Il est un fait avéré -et donc têtu, à paraphraser Lénine- que la société de l'information et de la communication numériques ne s'arrête pas aux portes de l'entreprise, malgré toutes les digues instaurées afin d'empêcher la violation de la vie privée du salarié, quant à l'ouverture des fichiers figurant sur son ordinateur professionnel ou le contrôle de ses pages personnelles affichées sur tout réseau social au regard des intérêts même légitimes de son employeur.

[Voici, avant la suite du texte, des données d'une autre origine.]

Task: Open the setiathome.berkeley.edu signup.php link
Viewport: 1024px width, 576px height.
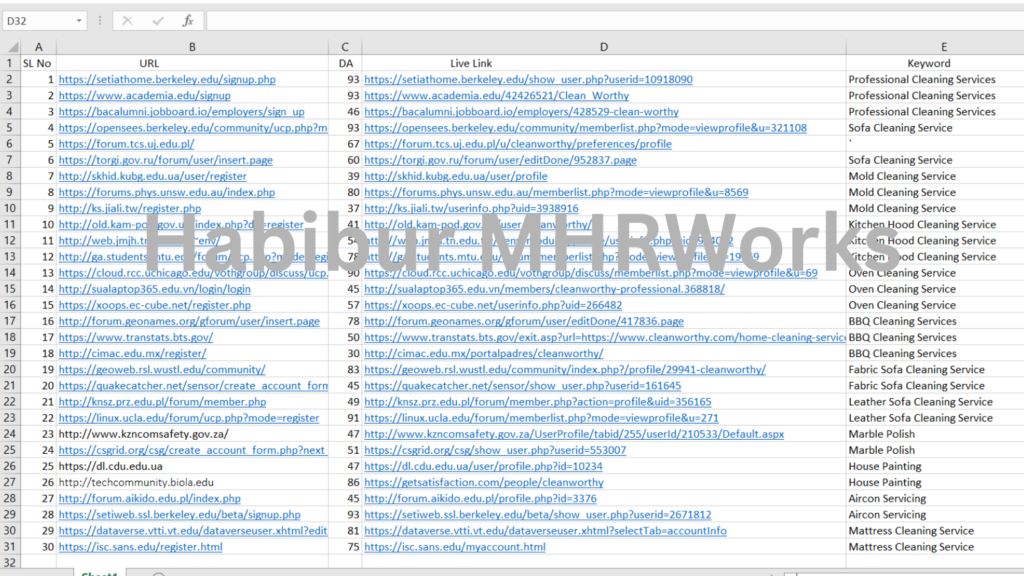Action: [x=167, y=80]
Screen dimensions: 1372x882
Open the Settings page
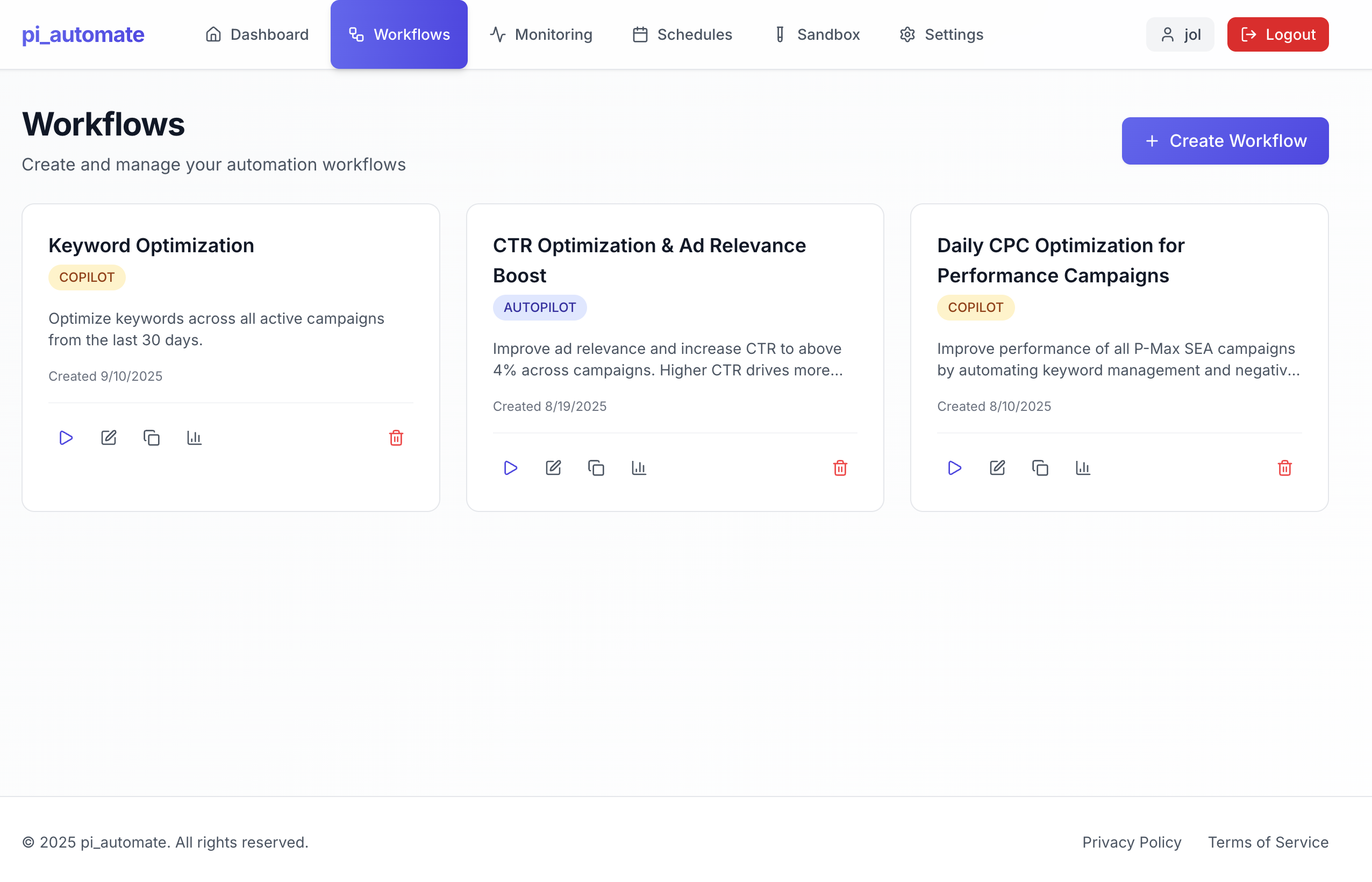(940, 34)
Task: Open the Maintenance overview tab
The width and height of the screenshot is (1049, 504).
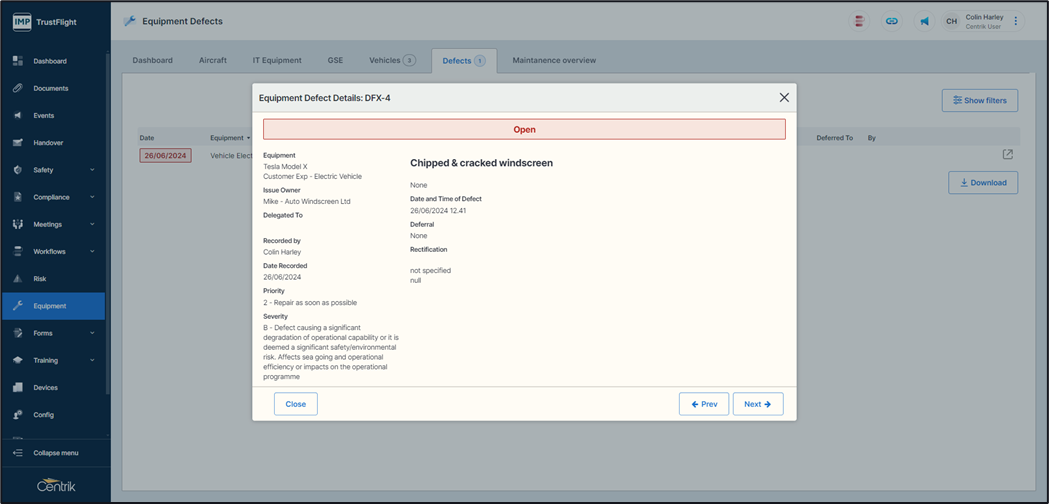Action: 554,60
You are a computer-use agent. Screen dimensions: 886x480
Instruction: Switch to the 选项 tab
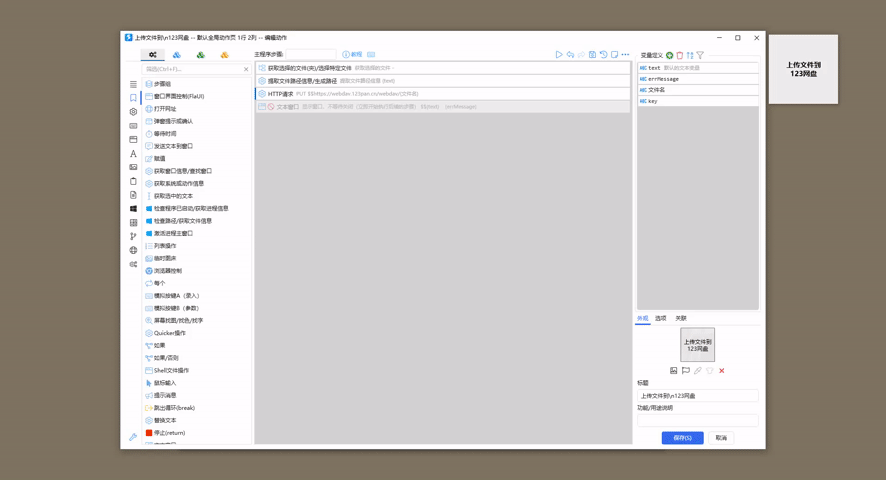[661, 318]
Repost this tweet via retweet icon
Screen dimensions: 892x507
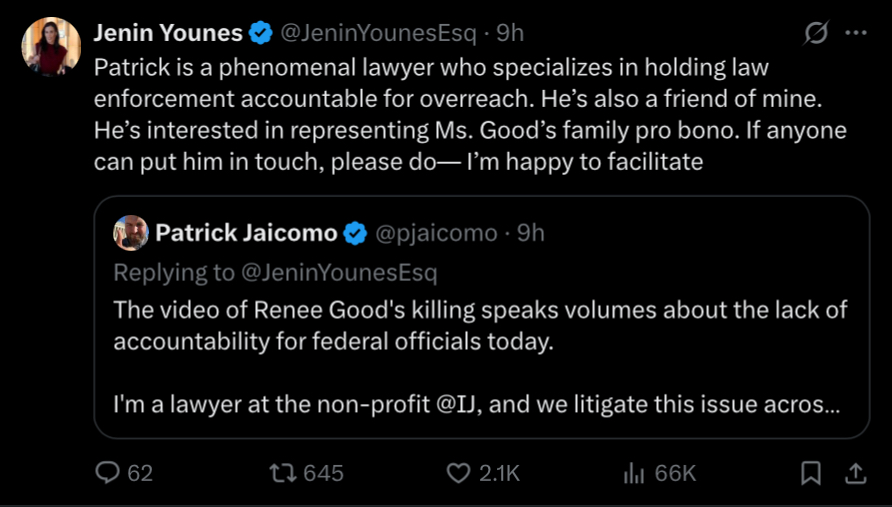[283, 472]
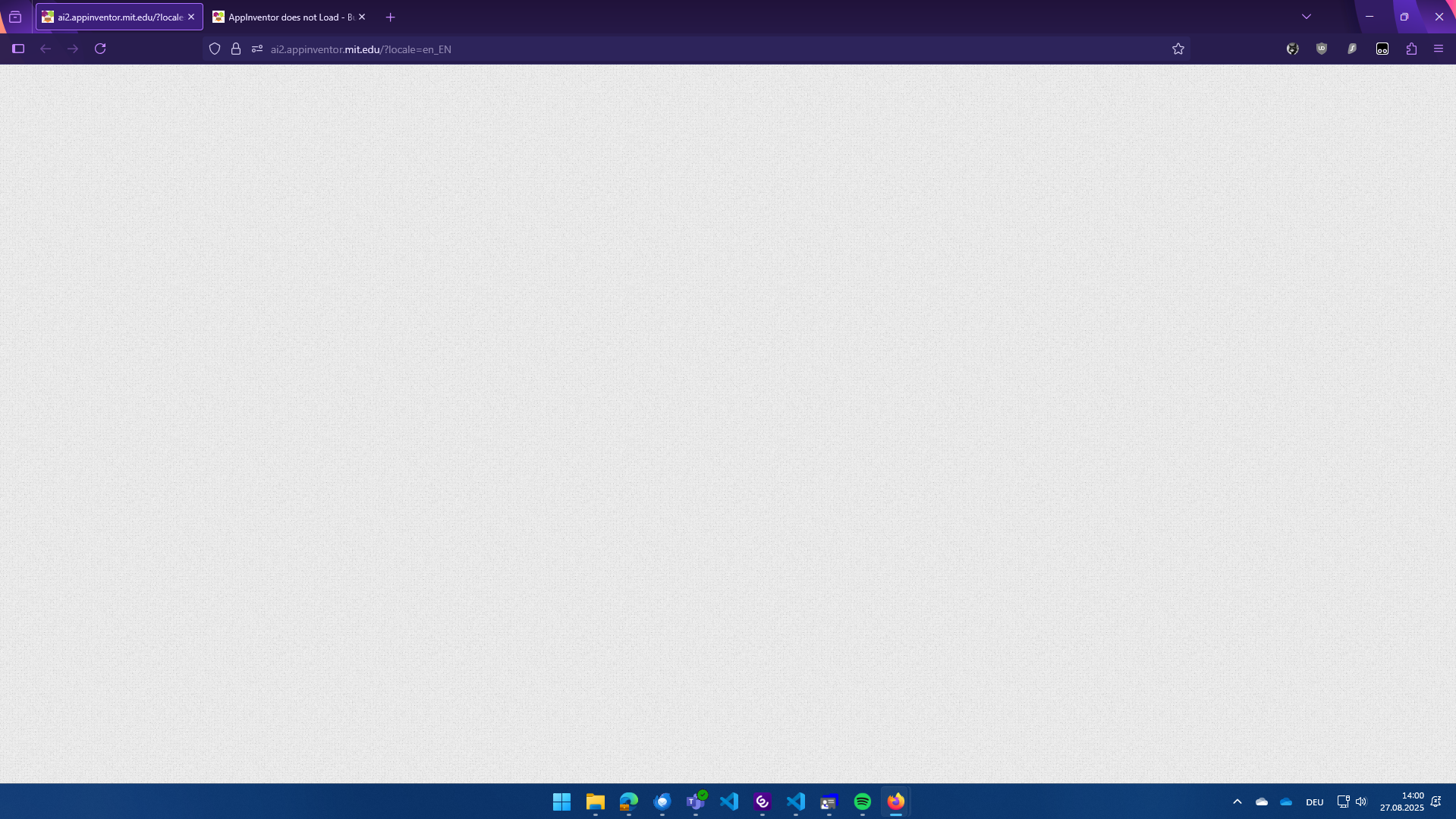Close the ai2.appinventor.mit.edu tab
The width and height of the screenshot is (1456, 819).
click(x=191, y=17)

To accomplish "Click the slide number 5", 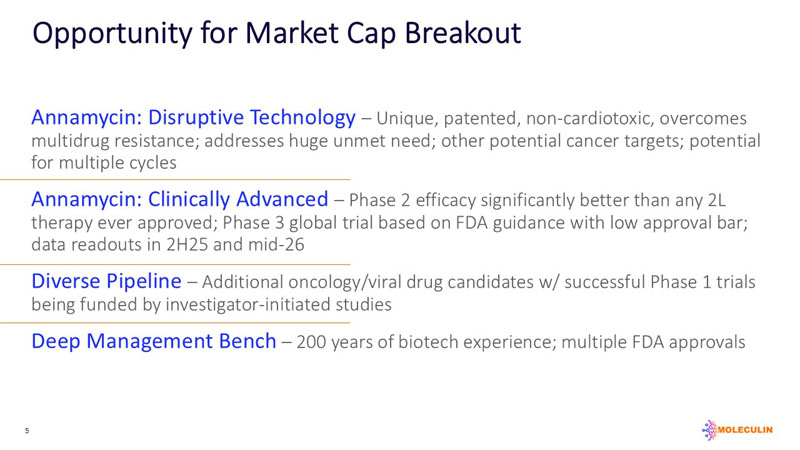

La mise à disposition d'outils nomades de communication, essentiellement des portables à forte capacité de datas et des "tablinateurs" ultra-connectés, modifie sensiblement l'appréhension de certaines catégories de salariés (cadres ou ceux relevant d'entreprises d'informations et de conseils), quant à leurs "plages horaires" de travail, quant à leur disponibilité au service de l'entreprise, engendrant parfois un stress, "un sentiment de fatigue" et "posant en creux la question des risques psychosociaux". Il en découle une ambiguïté de la relation cadres/tic qui en facilitant l'activité professionnelle augmentent la charge de travail, l'interpénétration entre vie privée et professionnelle. Une étude du cabinet américain Roambi auprès de 1 300 cadres et patrons français révélait ainsi que 93 % d'entre eux consultent des données professionnelles chez eux, dont la moitié... au lit (Alternatives Economiques n° 339 - octobre 2014).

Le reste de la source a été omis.